▶ [Provided passage]:
-=-=-=-=-

By Dean Kalahar
Not so long ago
Americans celebrated Thanksgiving to rejoice at the bounty provided by their
economic way of life. It was a time to reflect and admire what private property
and the free market had accomplished in answering the scarcity question to meet
the insatiable needs of the human condition. It was a holiday to remember the
settlers of Jamestown and the Pilgrims for how they fundamentally formed
America's economic system.
In today's
America, the historic wealth creating and life saving principles called
capitalism have been destroyed by a rapidly expanding state, driven by a
utopian command cronyism model. Sadly, our New American economy is based on the
same flawed collectivist idealism that the colonists first used upon settling
our shores. A model that was also to blame for the "starving time' in
Jamestown and Plymouth.
For the sake of
the Republic, it might be prudent to remember how capitalism was born and why
Thanksgiving had meaning. The history of Jamestown and Plymouth offers the
historical context. Let's begin in Jamestown as described by historians David
Boaz and Ray Harvey.
In 1607, 105 men
and boys, mostly indentured servants who held no private property and were to
work for the "common store," disembarked from three ships and
established the first permanent settlement in America.
By 1609, there
were 500 settlers, including women. And yet within six months fewer than 100
were still alive during what came to be known as "the starving time."
Why? According to a governor of the colony, George Percy, most of the colonists
died of famine, despite the "good and fruitful" soil, the abundant
deer and turkey, and the "strawberries, raspberries and fruits
unknown" growing wild.

-=-=-=-=-

▶ [Tasks to carry out]:
- 1) According to the Thanksgiving article, how many settlers were in Jamestown by 1609?
- 2) Quote the Thanksgiving article word for word, starting with "For the sake" and going on through "settlement in America.".
Answer from the Thanksgiving article alone.

▶ [Items listed in a dataset]:
-=-=-=-=-

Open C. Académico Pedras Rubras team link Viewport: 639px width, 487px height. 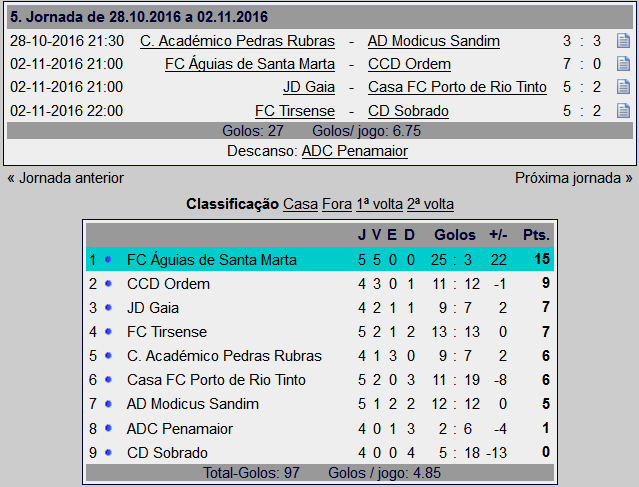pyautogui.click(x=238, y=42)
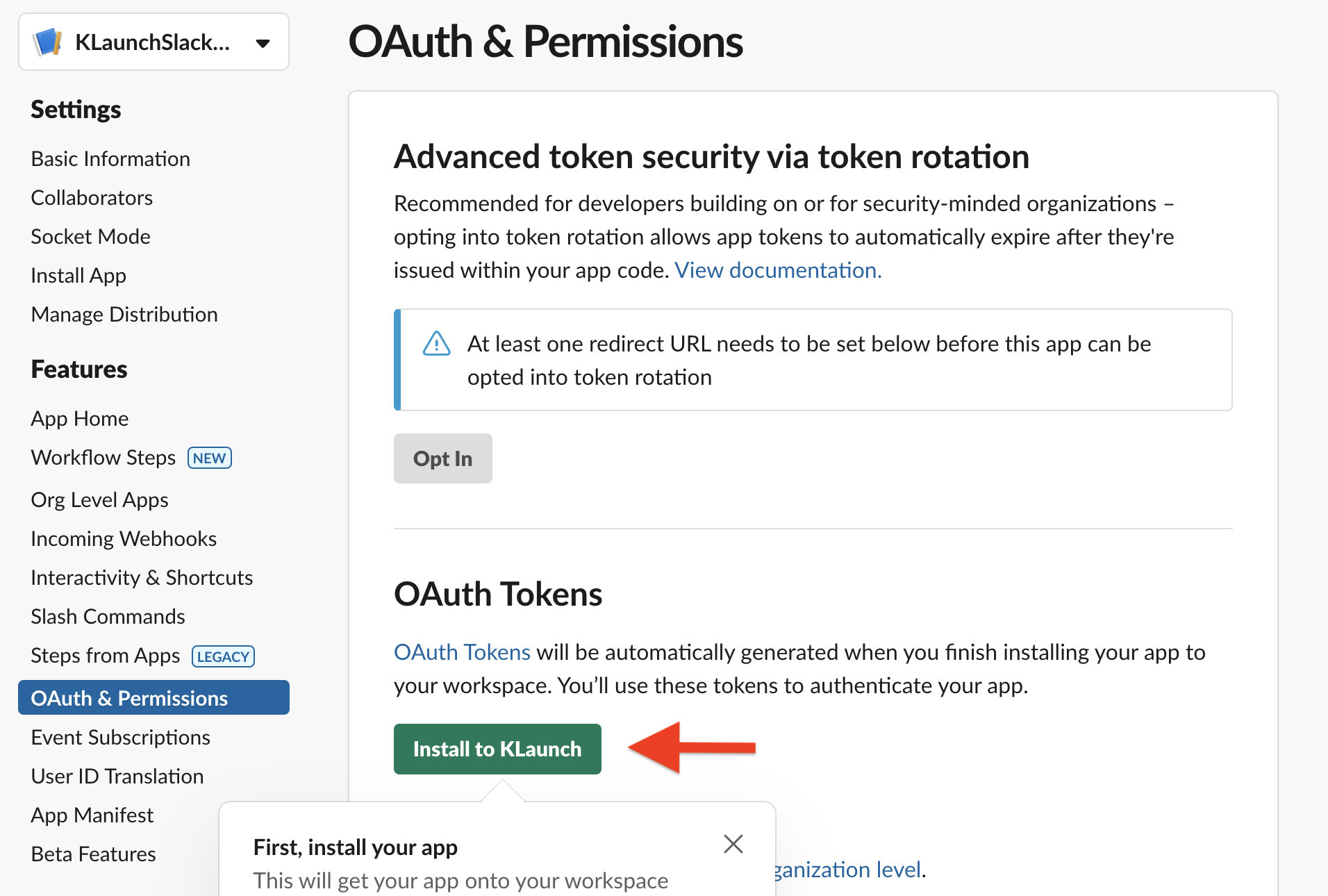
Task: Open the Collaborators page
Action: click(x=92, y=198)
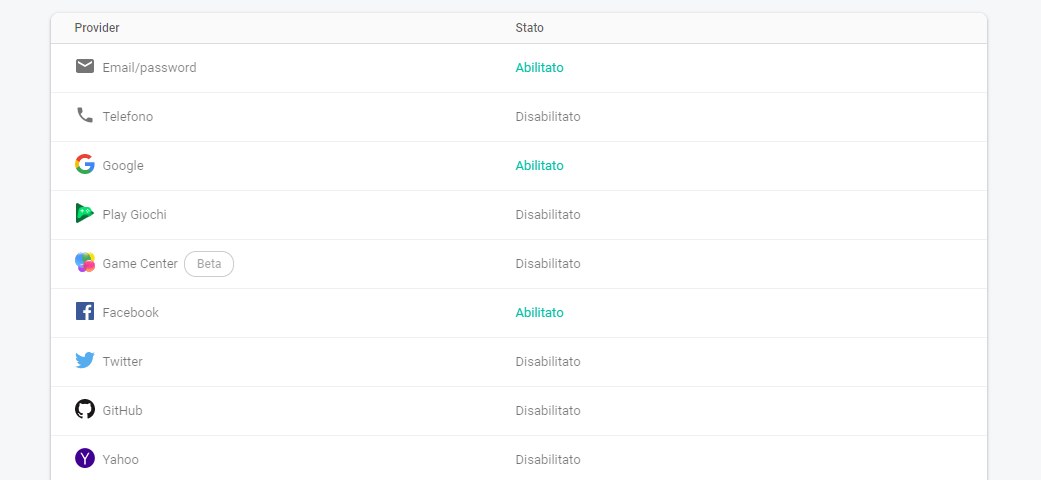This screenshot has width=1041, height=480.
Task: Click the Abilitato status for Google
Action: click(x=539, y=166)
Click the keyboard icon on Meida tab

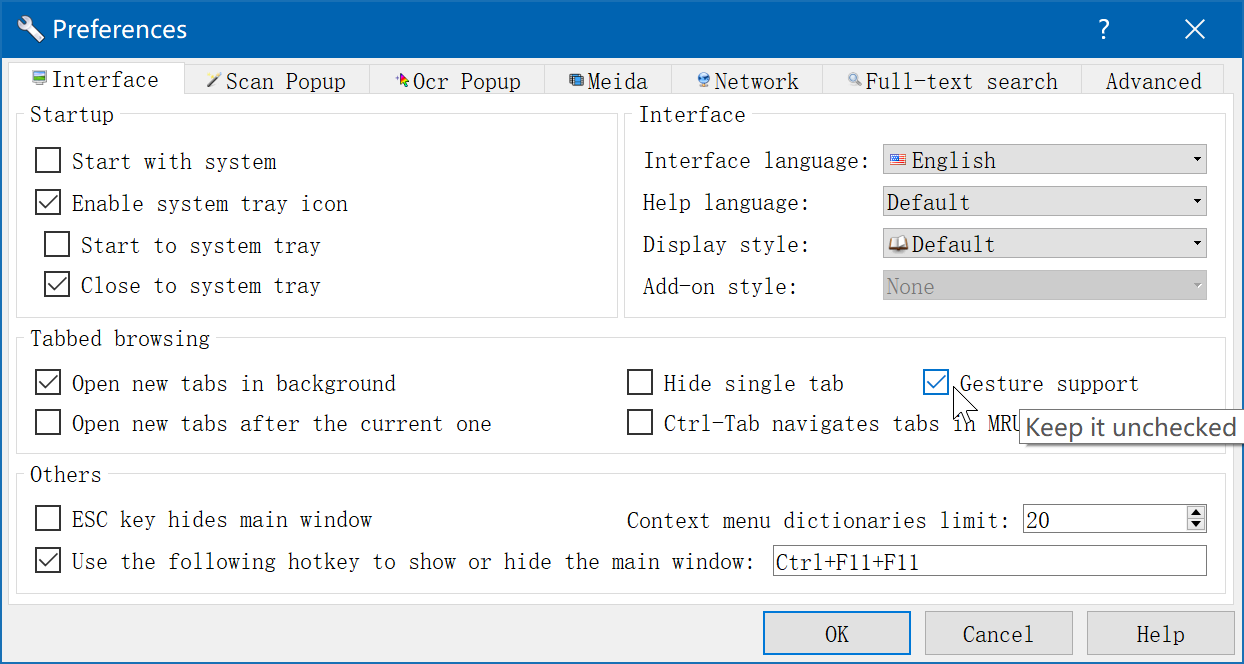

-=-=-=-=-

▶ [Answers for the exercise]:
- 1) 500 settlers, including women.

- 2)
For the sake of
the Republic, it might be prudent to remember how capitalism was born and why
Thanksgiving had meaning. The history of Jamestown and Plymouth offers the
historical context. Let's begin in Jamestown as described by historians David
Boaz and Ray Harvey.
In 1607, 105 men
and boys, mostly indentured servants who held no private property and were to
work for the "common store," disembarked from three ships and
established the first permanent settlement in America.